The Operations Research/Decision Support team leads strategic projects/analyses to enable Box to achieve optimized decisions and business outcomes around new product design, product pricing, architecture changes, and infrastructure efficiency.
If these challenges excite you, come join an elite team of Capacity & Performance Engineers, Data Scientists, Hardware Engineers, and Operations professionals with alums from top companies (Andreesen Horowitz, Ebay, Twitter, McKinsey, etc)

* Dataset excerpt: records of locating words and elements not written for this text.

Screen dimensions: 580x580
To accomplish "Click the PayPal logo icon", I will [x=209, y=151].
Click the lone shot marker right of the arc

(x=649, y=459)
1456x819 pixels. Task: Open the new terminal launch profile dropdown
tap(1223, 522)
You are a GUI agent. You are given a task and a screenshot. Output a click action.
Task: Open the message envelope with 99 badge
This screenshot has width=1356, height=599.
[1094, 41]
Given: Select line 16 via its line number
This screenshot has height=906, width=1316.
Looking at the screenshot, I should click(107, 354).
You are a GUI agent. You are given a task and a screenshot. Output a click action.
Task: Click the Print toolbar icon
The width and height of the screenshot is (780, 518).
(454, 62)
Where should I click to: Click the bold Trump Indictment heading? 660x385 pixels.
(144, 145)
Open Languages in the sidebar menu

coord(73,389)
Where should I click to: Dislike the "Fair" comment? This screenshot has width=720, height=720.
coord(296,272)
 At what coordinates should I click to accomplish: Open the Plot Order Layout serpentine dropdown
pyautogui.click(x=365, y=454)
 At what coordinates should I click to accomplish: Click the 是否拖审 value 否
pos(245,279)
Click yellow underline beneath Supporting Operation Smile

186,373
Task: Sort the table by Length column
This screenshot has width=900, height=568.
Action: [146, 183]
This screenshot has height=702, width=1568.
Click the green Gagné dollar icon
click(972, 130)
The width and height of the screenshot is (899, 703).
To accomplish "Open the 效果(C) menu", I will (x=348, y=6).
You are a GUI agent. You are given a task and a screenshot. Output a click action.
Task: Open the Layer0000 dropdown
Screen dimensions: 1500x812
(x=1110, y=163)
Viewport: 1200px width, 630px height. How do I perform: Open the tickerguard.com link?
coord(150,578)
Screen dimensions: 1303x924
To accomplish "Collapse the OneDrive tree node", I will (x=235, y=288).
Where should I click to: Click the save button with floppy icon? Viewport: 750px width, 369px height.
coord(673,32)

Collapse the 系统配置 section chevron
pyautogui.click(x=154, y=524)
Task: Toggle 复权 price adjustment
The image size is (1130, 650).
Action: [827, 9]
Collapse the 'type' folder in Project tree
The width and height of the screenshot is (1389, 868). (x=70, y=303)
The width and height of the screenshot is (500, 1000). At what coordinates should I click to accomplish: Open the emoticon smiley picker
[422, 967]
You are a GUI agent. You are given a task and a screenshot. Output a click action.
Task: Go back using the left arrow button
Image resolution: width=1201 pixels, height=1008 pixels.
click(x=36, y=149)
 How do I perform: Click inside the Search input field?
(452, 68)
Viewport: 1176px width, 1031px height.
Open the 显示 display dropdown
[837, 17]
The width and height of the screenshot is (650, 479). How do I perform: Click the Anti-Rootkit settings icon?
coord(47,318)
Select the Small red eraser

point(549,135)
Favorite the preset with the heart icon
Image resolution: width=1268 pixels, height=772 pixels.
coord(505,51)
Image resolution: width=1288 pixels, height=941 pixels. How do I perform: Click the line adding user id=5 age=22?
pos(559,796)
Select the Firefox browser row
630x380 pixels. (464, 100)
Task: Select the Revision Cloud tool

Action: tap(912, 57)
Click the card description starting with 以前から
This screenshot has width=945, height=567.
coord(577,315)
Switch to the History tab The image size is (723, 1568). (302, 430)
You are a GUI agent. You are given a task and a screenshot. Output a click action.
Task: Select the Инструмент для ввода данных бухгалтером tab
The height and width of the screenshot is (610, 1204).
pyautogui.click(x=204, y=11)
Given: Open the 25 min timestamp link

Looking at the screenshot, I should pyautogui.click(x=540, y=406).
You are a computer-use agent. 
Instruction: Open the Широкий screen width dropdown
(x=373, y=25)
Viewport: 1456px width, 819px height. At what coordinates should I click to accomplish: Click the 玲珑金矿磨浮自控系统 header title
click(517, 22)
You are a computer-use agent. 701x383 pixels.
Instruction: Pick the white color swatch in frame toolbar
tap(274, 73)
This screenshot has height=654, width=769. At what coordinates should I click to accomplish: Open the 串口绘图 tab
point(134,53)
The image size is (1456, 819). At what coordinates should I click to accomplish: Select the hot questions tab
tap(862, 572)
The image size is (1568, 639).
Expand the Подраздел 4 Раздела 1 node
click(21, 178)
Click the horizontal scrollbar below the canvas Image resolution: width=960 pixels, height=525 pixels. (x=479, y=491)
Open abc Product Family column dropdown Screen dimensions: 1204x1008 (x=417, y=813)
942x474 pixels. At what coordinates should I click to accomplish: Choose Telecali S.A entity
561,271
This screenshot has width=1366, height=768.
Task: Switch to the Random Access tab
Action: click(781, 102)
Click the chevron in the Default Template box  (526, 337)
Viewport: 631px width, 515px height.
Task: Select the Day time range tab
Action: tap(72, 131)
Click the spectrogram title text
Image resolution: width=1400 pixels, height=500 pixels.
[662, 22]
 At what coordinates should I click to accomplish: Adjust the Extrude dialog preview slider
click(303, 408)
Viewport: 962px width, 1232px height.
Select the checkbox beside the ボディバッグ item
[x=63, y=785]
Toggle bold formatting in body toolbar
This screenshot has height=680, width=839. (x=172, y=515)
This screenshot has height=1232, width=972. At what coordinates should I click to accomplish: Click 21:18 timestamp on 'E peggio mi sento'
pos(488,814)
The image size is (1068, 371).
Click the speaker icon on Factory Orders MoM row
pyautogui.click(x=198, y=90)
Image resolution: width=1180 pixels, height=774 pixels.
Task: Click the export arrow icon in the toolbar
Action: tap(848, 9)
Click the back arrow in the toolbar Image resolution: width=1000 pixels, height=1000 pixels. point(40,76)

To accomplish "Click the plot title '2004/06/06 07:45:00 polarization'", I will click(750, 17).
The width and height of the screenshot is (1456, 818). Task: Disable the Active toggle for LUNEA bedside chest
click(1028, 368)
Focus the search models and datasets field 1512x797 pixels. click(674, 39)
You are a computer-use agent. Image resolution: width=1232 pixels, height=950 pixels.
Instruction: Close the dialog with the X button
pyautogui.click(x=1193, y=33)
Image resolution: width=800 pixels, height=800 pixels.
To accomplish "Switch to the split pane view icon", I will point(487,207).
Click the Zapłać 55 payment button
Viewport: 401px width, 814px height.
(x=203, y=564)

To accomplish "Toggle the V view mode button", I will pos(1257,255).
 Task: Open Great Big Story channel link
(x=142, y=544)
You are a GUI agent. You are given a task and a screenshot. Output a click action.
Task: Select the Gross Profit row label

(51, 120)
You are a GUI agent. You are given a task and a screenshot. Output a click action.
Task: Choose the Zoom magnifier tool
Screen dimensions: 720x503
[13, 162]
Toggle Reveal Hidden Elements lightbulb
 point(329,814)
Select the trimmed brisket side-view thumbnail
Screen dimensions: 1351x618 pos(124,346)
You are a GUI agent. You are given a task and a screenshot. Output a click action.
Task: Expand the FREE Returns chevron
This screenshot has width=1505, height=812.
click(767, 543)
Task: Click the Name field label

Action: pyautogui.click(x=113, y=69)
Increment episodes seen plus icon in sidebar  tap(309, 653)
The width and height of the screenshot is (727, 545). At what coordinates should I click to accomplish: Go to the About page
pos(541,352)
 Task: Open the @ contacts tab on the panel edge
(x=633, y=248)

We are looking for big thinkers and innovators to join us as a Senior/Staff Operations Research Engineer to tackle some of the most ambiguous, strategic problems facing the business today.
Why the team needs you
Our private & public multi-cloud architecture introduces exciting new challenges and layers of complexity. As Box scales, it is ever more critical to use data driven decision making to ensure we continue to optimize our business performance. We want to better understand our Infrastructure, what drives changes/growth, and make changes to optimize our revenue and cost structure at the most strategic level.
Why you need Box
This role will have the opportunity to work with almost every team at the company including C-level Execs, teams across Product, Software Development, Hardware Engineering, Datacenter Operations, Capacity Engineering, Pricing, Business Development & Partnerships, and more. You'll be able to leverage your technical skills to produce complex mathematical models, deep-diving to discover important insights, and surfacing them to a variety of technical and non-technical audiences to drive changes in our business fundamentals and engineering roadmaps.
Who you are
- Degree in Statistics, Applied Mathematics, Operations Research, Computer Science, or a related quantitative field
- You effectively collaborate with and communicate complex concepts to technical and non technical audiences at all levels, from C-Level to individual contributors
- You have experience creating advanced models and are familiar with statistical methods applied to very large data sets (billions of records+)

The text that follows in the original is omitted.